Original link:tecdat.cn/?p=4027
\
Business background
The application of E-mail has become very extensive, which has brought great convenience to people’s life. However, as a by-product of its development — spam, it has brought a lot of trouble to the majority of users, network administrators and ISP(Internet service providers). The problem of spam is becoming more and more serious and has been widely concerned by researchers. Spam usually refers to electronic mail that is forced into users’ mailboxes without their permission. For the spam using mass sending technology, we must use some technical means to carry out anti-spam work. At present, anti-spam technology mainly includes spam filtering technology, security management of mail server and improvement of simple mail communication protocol (SMTP).
WEKA text segmentation preprocessing
Firstly, two kinds of mail documents in the training set folder are analyzed, and the characteristics of the two kinds of files can be automatically analyzed from different angles, and the algorithm can be written to build the classification model.
First set up the working directory, and read the classified text file
You can see the frequency histogram of spam and non-spam
Then word frequency matrix file is obtained by word segmentation of the original corpus
The classification histogram of each word frequency is obtained
After the word frequency matrix is obtained, the classifier is modeled
2. Analyze the attributes in corpus and find out the attributes contributing to classification (that is, those words only appear in positive, those words only appear in negative, and those words appear in both categories)

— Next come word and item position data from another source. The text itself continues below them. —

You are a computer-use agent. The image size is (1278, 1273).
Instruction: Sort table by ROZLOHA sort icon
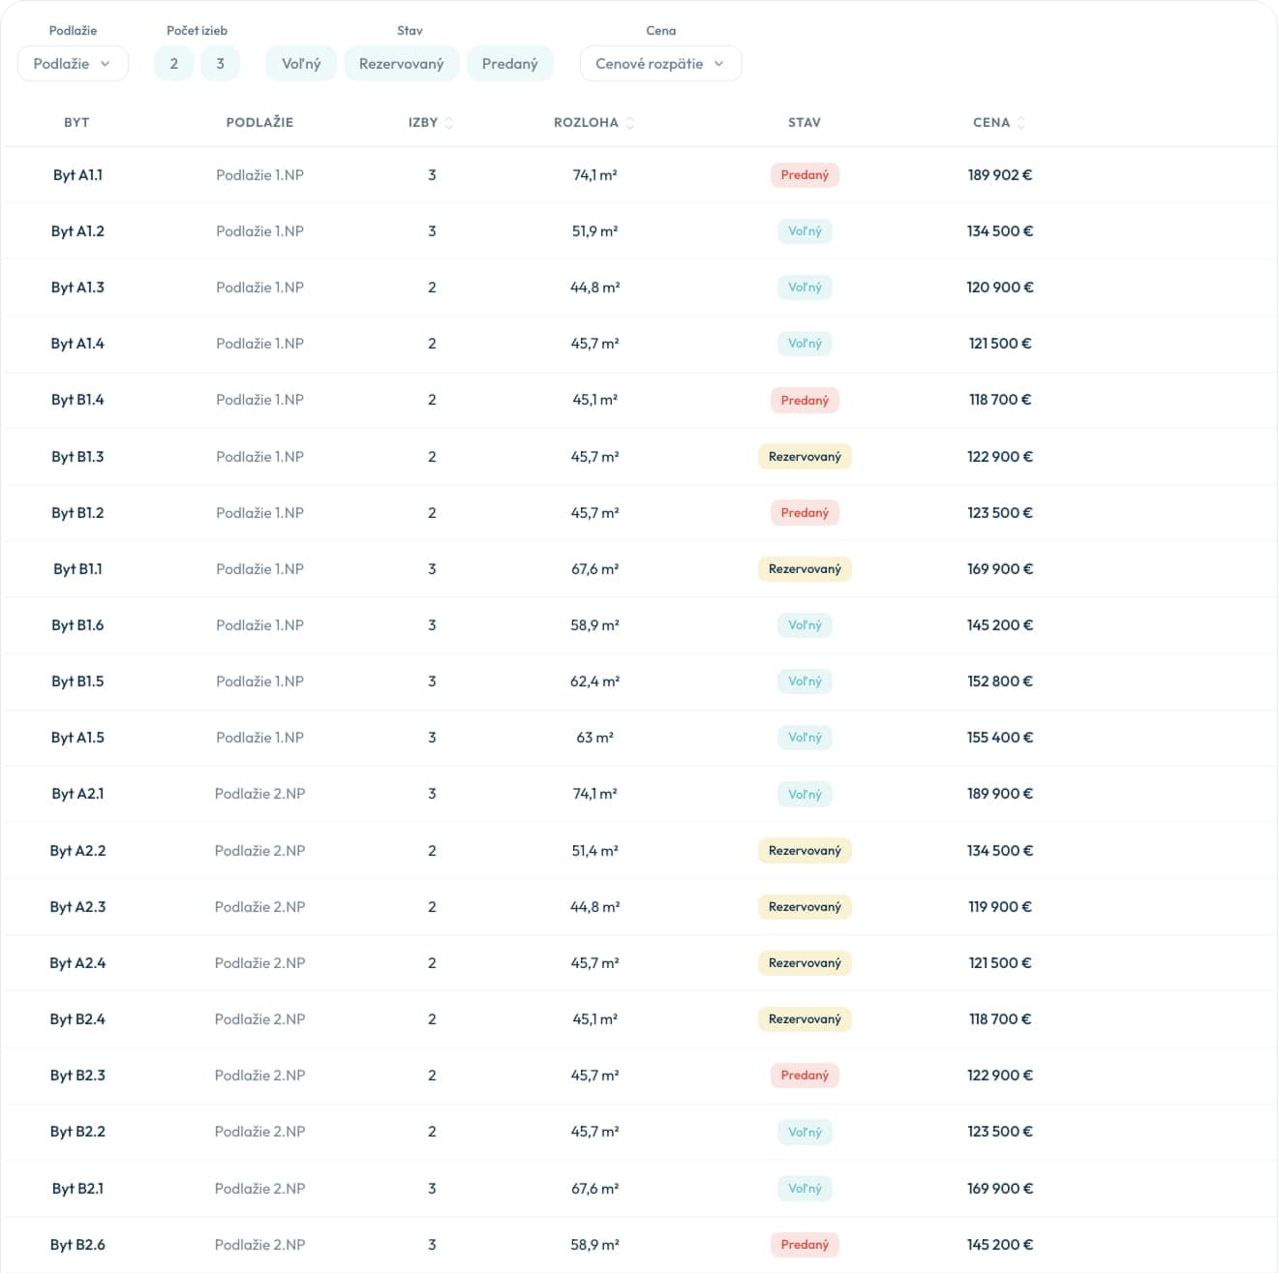coord(630,123)
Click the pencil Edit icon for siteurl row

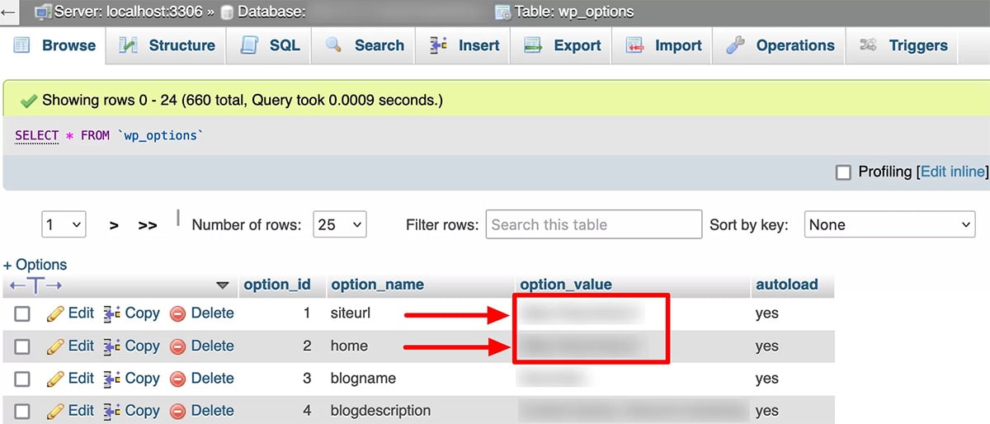click(55, 313)
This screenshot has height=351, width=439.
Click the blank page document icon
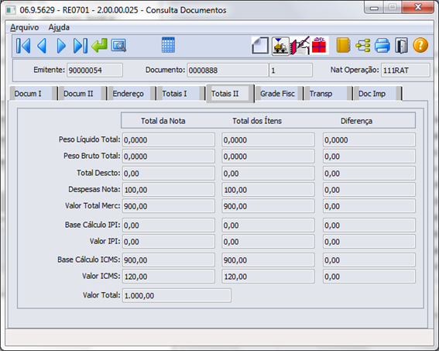click(260, 46)
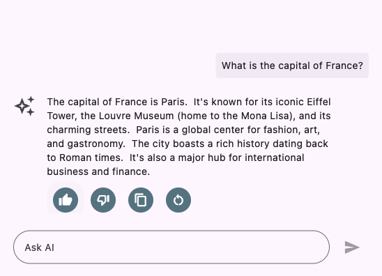The width and height of the screenshot is (382, 276).
Task: Click the "Ask AI" placeholder text
Action: coord(40,247)
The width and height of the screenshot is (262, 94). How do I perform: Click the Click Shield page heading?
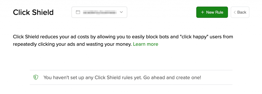[x=33, y=12]
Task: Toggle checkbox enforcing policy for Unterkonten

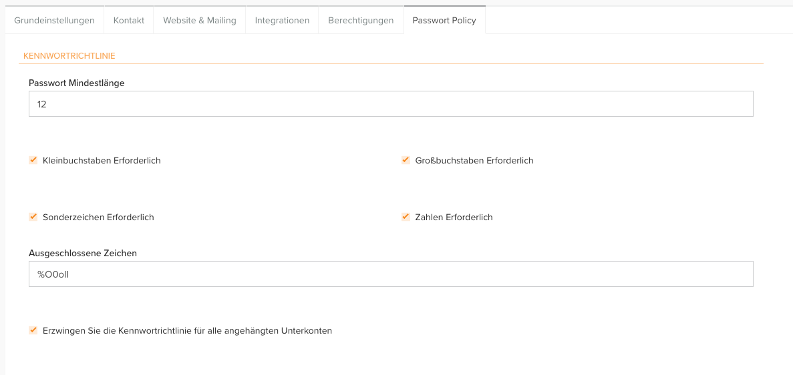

3. Find the classification rules that distinguish positive from negative (i.e., which words together result in positive and which words together result in negative)
It can be seen from the result that cell efficiengcy however breast rates and cell efficiengcy have great influence on the final classification result, for example, “however” is generally a negative word.
WEKA text word segmentation results comparison
The accuracy and confusion matrix of each classifier are obtained below:
NaiveBayes |
---|
Logistic |
J48 |
RandomForest |
SVM |
OneR |
conclusion
Spam filtering based on discriminant method has attracted little attention in modern research. The results clearly show that the classification method based on random forest and SVM model can effectively improve the accuracy and accuracy of spam filtering compared with the traditional method.